Wendy Davis sits down with The Featherduster

Wendy Davis sits down with The Featherduster

Wendy Davis, Texas State Senator, first came to national attention when she stood for twelve hours to filibuster a law that would close all abortions clinics in Texas. Although the bill was passed in a second session, Davis’ stand for women started a speculation about her plans to run for Texas Governor in 2014. Her statewide campaign kicked off early 2013. A few days before early voting opened on Oct. 20, Davis sat down with the Westlake Featherduster to answer a few questions.

Q: As a high school student I’m very interested in what you think about the future of the Texas school system such as your universal pre-K plan.

A: The first thing I would do is provide more funding for our schools. In 2011, the state cut 5.4 billion dollars in public school funding. I actually filibustered that funding cut. A lot of people know about the filibuster I did for women last summer, but most don’t know about that one. In the end, the governor had to call a second session, which resulted in it being passed. The consequence of that is a lot of our schools had to close, resulting in a ton of overcrowding in our classrooms. A lot of teachers lost their jobs, and my first priority is to make sure we restore that funding. Greg Abbott, my opponent, has been fighting in court to keep those budget cuts. That’s one of the major differences between us, and will definitely have an impact regarding whoever is elected.

Q: If you win the election, you’ll be the third female governor in Texas. What does that mean to you?

A: Right now I’m really proud to be even just running for governor as a woman, because throughout this campaign, I’ve met a lot of young women who are inspired to see me trying to achieve [the governorship], which makes me realize the importance of women in government. Women deserve to have role models to look up to, to see other women in positions of power so they know about everything they have the power to do. If I have the privilege of serving as only the third woman governor in Texas, then I will own that responsibility and spend a significant amount of time speaking to and mentoring women across the state, to play my part and help young women live out their dreams as I’ve been able to do.

Q: Women’s rights is an important issue to you, what has this fight meant to you?
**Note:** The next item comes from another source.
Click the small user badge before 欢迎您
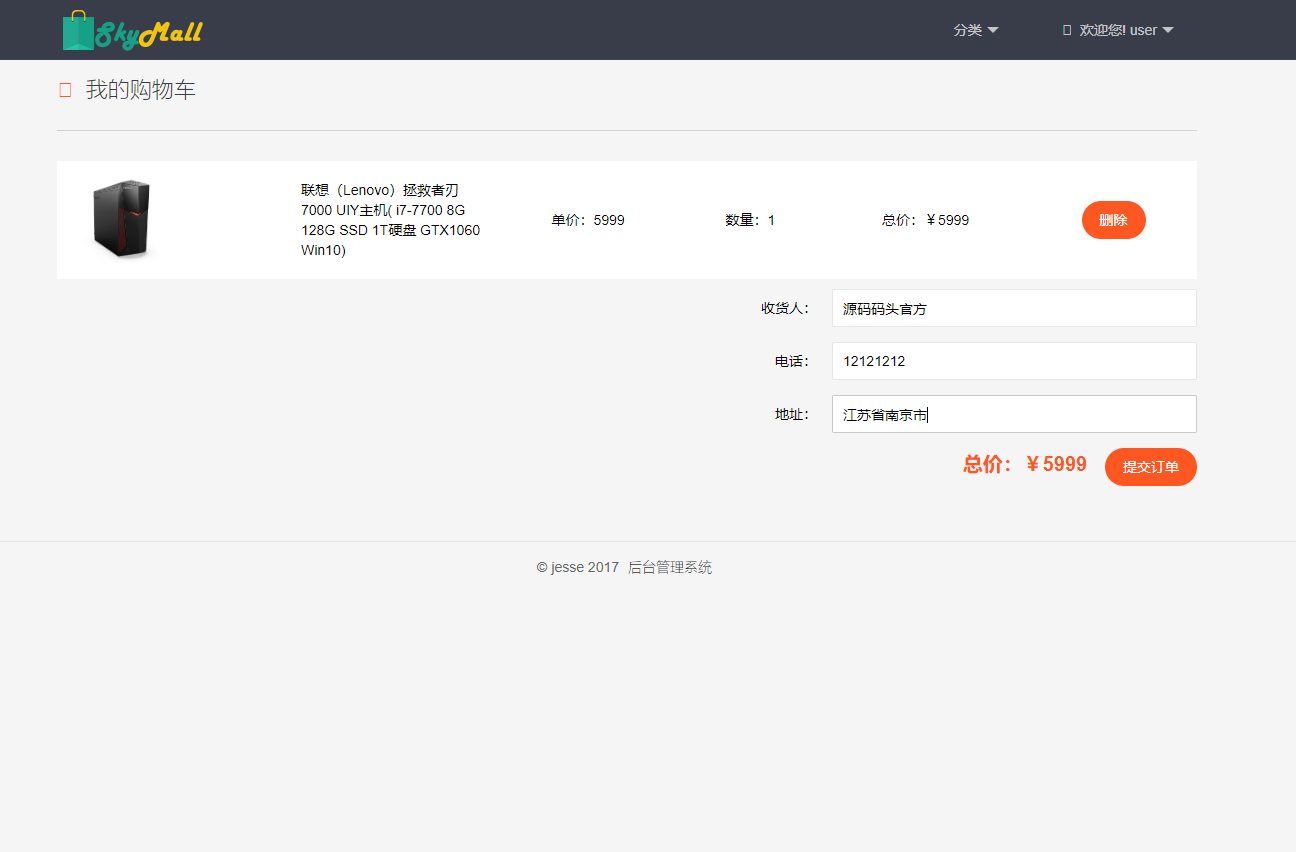 click(x=1065, y=29)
A: I wanted to make sure women were safe. Before Row vs. Wade in 1973 passed into law, women were not safe in the healthcare arena when it came to reproductive rights, to the right to their bodies. It then became not only legal, but safe for women to own their own bodies and decide what they wanted to do for themselves. The law [I filibustered] that was passed actually resulted in all of our clinics in Texas closing across the state, except for 8. Recently however, the Supreme Court lifted the implementation of the law so that the clinics could reopen, at least while the law is on appeal. What we saw right away, was that women had new alternatives, safe alternatives. They were no longer panicked about what to do, leaving the state to fix the problem, and worse. When you take away choices that should be theirs alone to make, women’s health is placed in danger. That’s why I felt it was so important to fight for women’s rights, and the passage of that bill.